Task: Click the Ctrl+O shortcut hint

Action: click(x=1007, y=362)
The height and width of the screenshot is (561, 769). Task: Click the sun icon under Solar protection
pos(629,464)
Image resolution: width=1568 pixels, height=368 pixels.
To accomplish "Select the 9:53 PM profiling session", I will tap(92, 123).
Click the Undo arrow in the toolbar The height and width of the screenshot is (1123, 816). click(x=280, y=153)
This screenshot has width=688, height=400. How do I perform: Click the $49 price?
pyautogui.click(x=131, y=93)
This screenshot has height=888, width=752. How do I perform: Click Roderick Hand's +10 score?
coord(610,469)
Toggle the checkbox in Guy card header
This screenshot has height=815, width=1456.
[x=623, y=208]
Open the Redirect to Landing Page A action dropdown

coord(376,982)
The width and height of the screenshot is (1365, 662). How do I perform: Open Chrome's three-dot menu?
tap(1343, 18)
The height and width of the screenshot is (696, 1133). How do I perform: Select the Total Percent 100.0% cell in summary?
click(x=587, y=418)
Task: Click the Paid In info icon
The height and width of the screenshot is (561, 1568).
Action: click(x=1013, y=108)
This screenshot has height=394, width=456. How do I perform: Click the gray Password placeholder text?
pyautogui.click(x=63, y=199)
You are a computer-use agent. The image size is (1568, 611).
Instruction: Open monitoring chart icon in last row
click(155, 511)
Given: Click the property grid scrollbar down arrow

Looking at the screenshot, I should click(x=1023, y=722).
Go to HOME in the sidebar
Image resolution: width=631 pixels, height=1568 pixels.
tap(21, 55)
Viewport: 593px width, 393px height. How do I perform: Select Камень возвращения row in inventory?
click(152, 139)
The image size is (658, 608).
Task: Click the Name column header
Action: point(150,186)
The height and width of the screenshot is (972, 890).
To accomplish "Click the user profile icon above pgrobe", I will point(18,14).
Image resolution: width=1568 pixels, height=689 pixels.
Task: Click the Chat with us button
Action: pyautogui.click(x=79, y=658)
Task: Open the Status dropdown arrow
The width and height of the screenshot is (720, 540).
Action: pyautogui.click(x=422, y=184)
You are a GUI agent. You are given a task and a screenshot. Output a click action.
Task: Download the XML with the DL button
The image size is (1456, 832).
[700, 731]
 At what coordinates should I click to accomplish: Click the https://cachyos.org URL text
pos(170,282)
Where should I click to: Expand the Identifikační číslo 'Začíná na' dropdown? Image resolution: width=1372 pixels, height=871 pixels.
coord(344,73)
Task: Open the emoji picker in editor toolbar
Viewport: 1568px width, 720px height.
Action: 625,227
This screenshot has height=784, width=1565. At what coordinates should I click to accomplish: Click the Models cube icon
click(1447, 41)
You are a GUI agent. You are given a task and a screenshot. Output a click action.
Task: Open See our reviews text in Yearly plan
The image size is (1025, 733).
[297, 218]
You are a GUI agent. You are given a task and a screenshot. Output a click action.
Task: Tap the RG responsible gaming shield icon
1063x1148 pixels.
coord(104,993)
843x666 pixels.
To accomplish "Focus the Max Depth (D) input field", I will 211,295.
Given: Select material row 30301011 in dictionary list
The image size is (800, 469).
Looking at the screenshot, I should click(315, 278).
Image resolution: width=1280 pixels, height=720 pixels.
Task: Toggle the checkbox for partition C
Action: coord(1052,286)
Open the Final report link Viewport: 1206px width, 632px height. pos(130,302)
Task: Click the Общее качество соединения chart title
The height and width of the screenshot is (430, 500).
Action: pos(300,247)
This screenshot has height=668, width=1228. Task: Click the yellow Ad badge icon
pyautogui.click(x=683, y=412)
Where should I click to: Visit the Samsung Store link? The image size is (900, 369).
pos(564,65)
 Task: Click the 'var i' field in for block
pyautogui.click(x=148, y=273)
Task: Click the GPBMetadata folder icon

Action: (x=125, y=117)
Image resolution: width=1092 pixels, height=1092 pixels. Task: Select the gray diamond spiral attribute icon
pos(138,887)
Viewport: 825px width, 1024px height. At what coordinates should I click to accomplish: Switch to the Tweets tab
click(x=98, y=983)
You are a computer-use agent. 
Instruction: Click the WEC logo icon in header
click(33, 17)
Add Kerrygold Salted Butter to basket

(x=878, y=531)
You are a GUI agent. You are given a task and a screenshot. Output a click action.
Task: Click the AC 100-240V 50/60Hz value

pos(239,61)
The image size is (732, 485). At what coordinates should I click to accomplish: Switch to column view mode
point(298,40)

• **EXERCISE DESCRIPTION**
Using the records above, pull out each line where the word "toolbar" occurs.

• **SOLVED PROBLEM**
Click the Undo arrow in the toolbar The height and width of the screenshot is (1123, 816). click(x=280, y=153)
Task: Open the emoji picker in editor toolbar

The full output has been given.